__Required work__.
All of the records should come back exactly as written.
::::
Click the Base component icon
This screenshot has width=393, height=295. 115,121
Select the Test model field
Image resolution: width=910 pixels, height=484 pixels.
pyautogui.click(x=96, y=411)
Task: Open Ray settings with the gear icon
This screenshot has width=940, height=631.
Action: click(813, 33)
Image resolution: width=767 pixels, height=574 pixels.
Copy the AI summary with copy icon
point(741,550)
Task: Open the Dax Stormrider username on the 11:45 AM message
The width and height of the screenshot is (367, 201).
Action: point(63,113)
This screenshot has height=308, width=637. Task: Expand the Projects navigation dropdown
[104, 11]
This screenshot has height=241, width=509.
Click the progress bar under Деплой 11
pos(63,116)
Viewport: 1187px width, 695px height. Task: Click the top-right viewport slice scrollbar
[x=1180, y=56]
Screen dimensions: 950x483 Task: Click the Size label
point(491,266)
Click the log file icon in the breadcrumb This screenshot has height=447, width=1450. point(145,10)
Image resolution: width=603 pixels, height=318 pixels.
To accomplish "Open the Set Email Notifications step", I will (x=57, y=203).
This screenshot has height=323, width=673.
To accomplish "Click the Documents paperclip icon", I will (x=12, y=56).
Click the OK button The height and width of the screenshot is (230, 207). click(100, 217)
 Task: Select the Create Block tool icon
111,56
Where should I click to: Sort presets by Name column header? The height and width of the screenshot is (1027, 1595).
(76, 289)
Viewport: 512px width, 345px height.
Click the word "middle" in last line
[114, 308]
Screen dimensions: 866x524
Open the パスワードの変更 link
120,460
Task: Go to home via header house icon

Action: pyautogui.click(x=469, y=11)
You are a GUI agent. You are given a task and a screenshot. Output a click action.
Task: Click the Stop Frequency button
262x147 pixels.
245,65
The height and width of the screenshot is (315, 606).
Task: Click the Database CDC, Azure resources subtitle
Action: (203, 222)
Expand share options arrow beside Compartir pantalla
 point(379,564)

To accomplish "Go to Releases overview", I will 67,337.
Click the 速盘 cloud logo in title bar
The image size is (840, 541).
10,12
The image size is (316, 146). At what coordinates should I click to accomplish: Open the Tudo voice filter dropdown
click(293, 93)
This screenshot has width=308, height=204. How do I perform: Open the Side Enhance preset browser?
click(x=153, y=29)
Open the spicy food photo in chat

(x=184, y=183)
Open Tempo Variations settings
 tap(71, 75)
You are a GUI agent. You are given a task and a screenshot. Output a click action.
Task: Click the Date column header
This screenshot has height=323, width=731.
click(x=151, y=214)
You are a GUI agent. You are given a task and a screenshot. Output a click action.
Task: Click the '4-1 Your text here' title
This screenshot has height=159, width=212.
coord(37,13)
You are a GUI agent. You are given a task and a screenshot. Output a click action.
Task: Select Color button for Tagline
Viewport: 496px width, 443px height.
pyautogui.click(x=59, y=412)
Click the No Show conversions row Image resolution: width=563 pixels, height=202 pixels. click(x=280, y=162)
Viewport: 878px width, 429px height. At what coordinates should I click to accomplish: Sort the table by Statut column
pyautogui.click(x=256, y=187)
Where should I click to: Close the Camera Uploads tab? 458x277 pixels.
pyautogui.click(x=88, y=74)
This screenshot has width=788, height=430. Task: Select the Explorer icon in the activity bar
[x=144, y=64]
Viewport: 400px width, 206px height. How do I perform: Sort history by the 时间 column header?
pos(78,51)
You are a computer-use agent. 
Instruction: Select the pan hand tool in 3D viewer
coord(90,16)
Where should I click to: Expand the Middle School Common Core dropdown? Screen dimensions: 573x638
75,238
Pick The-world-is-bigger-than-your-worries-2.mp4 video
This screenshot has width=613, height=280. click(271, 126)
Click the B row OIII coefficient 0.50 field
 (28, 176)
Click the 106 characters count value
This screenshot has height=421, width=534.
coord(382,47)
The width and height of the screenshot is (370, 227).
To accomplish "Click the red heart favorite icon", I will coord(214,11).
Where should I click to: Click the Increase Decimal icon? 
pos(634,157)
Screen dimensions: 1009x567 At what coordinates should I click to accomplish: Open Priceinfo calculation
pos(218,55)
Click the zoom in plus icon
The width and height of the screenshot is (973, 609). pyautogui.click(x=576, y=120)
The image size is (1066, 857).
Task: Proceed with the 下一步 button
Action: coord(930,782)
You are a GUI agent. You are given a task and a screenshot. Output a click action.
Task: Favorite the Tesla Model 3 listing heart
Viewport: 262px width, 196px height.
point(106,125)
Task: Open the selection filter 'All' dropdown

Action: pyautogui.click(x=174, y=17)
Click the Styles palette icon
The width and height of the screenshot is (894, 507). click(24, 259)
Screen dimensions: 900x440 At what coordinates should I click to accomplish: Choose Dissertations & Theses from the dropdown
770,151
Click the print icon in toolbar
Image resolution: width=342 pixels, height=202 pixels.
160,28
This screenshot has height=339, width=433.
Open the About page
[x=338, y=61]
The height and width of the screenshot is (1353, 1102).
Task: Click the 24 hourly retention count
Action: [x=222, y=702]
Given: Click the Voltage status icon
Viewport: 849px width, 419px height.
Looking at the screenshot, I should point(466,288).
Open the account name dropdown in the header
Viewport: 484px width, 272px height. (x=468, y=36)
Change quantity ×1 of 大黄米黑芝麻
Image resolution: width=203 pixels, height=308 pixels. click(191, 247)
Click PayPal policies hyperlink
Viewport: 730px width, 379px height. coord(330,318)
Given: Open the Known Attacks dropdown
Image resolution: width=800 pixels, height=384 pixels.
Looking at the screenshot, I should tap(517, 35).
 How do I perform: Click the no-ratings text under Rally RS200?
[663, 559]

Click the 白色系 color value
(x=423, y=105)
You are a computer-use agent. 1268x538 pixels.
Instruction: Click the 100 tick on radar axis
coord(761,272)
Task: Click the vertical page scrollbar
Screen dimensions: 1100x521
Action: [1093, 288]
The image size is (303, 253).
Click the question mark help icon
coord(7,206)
::::
__Task response__.
Click the Base component icon
This screenshot has width=393, height=295. 115,121
Select the Test model field
Image resolution: width=910 pixels, height=484 pixels.
pyautogui.click(x=96, y=411)
Task: Open Ray settings with the gear icon
This screenshot has width=940, height=631.
Action: click(813, 33)
Image resolution: width=767 pixels, height=574 pixels.
Copy the AI summary with copy icon
point(741,550)
Task: Open the Dax Stormrider username on the 11:45 AM message
The width and height of the screenshot is (367, 201).
Action: point(63,113)
This screenshot has height=308, width=637. Task: Expand the Projects navigation dropdown
[104, 11]
This screenshot has height=241, width=509.
Click the progress bar under Деплой 11
pos(63,116)
Viewport: 1187px width, 695px height. Task: Click the top-right viewport slice scrollbar
[x=1180, y=56]
Screen dimensions: 950x483 Task: Click the Size label
point(491,266)
Click the log file icon in the breadcrumb This screenshot has height=447, width=1450. point(145,10)
Image resolution: width=603 pixels, height=318 pixels.
To accomplish "Open the Set Email Notifications step", I will (x=57, y=203).
This screenshot has height=323, width=673.
To accomplish "Click the Documents paperclip icon", I will (x=12, y=56).
Click the OK button The height and width of the screenshot is (230, 207). click(100, 217)
 Task: Select the Create Block tool icon
111,56
Where should I click to: Sort presets by Name column header? The height and width of the screenshot is (1027, 1595).
(76, 289)
Viewport: 512px width, 345px height.
Click the word "middle" in last line
[114, 308]
Screen dimensions: 866x524
Open the パスワードの変更 link
120,460
Task: Go to home via header house icon

Action: pyautogui.click(x=469, y=11)
You are a GUI agent. You are given a task and a screenshot. Output a click action.
Task: Click the Stop Frequency button
262x147 pixels.
245,65
The height and width of the screenshot is (315, 606).
Task: Click the Database CDC, Azure resources subtitle
Action: (203, 222)
Expand share options arrow beside Compartir pantalla
 point(379,564)

To accomplish "Go to Releases overview", I will 67,337.
Click the 速盘 cloud logo in title bar
The image size is (840, 541).
10,12
The image size is (316, 146). At what coordinates should I click to accomplish: Open the Tudo voice filter dropdown
click(293, 93)
This screenshot has width=308, height=204. How do I perform: Open the Side Enhance preset browser?
click(x=153, y=29)
Open the spicy food photo in chat

(x=184, y=183)
Open Tempo Variations settings
 tap(71, 75)
You are a GUI agent. You are given a task and a screenshot. Output a click action.
Task: Click the Date column header
This screenshot has height=323, width=731.
click(x=151, y=214)
You are a GUI agent. You are given a task and a screenshot. Output a click action.
Task: Click the '4-1 Your text here' title
This screenshot has height=159, width=212.
coord(37,13)
You are a GUI agent. You are given a task and a screenshot. Output a click action.
Task: Select Color button for Tagline
Viewport: 496px width, 443px height.
pyautogui.click(x=59, y=412)
Click the No Show conversions row Image resolution: width=563 pixels, height=202 pixels. click(x=280, y=162)
Viewport: 878px width, 429px height. At what coordinates should I click to accomplish: Sort the table by Statut column
pyautogui.click(x=256, y=187)
Where should I click to: Close the Camera Uploads tab? 458x277 pixels.
pyautogui.click(x=88, y=74)
This screenshot has width=788, height=430. Task: Select the Explorer icon in the activity bar
[x=144, y=64]
Viewport: 400px width, 206px height. How do I perform: Sort history by the 时间 column header?
pos(78,51)
You are a computer-use agent. 
Instruction: Select the pan hand tool in 3D viewer
coord(90,16)
Where should I click to: Expand the Middle School Common Core dropdown? Screen dimensions: 573x638
75,238
Pick The-world-is-bigger-than-your-worries-2.mp4 video
This screenshot has width=613, height=280. click(271, 126)
Click the B row OIII coefficient 0.50 field
 (28, 176)
Click the 106 characters count value
This screenshot has height=421, width=534.
coord(382,47)
The width and height of the screenshot is (370, 227).
To accomplish "Click the red heart favorite icon", I will coord(214,11).
Where should I click to: Click the Increase Decimal icon? 
pos(634,157)
Screen dimensions: 1009x567 At what coordinates should I click to accomplish: Open Priceinfo calculation
pos(218,55)
Click the zoom in plus icon
The width and height of the screenshot is (973, 609). pyautogui.click(x=576, y=120)
The image size is (1066, 857).
Task: Proceed with the 下一步 button
Action: coord(930,782)
You are a GUI agent. You are given a task and a screenshot. Output a click action.
Task: Favorite the Tesla Model 3 listing heart
Viewport: 262px width, 196px height.
point(106,125)
Task: Open the selection filter 'All' dropdown

Action: pyautogui.click(x=174, y=17)
Click the Styles palette icon
The width and height of the screenshot is (894, 507). click(24, 259)
Screen dimensions: 900x440 At what coordinates should I click to accomplish: Choose Dissertations & Theses from the dropdown
770,151
Click the print icon in toolbar
Image resolution: width=342 pixels, height=202 pixels.
160,28
This screenshot has height=339, width=433.
Open the About page
[x=338, y=61]
The height and width of the screenshot is (1353, 1102).
Task: Click the 24 hourly retention count
Action: [x=222, y=702]
Given: Click the Voltage status icon
Viewport: 849px width, 419px height.
Looking at the screenshot, I should point(466,288).
Open the account name dropdown in the header
Viewport: 484px width, 272px height. (x=468, y=36)
Change quantity ×1 of 大黄米黑芝麻
Image resolution: width=203 pixels, height=308 pixels. click(191, 247)
Click PayPal policies hyperlink
Viewport: 730px width, 379px height. coord(330,318)
Given: Open the Known Attacks dropdown
Image resolution: width=800 pixels, height=384 pixels.
Looking at the screenshot, I should tap(517, 35).
 How do I perform: Click the no-ratings text under Rally RS200?
[663, 559]

Click the 白色系 color value
(x=423, y=105)
You are a computer-use agent. 1268x538 pixels.
Instruction: Click the 100 tick on radar axis
coord(761,272)
Task: Click the vertical page scrollbar
Screen dimensions: 1100x521
Action: [1093, 288]
The image size is (303, 253).
Click the question mark help icon
coord(7,206)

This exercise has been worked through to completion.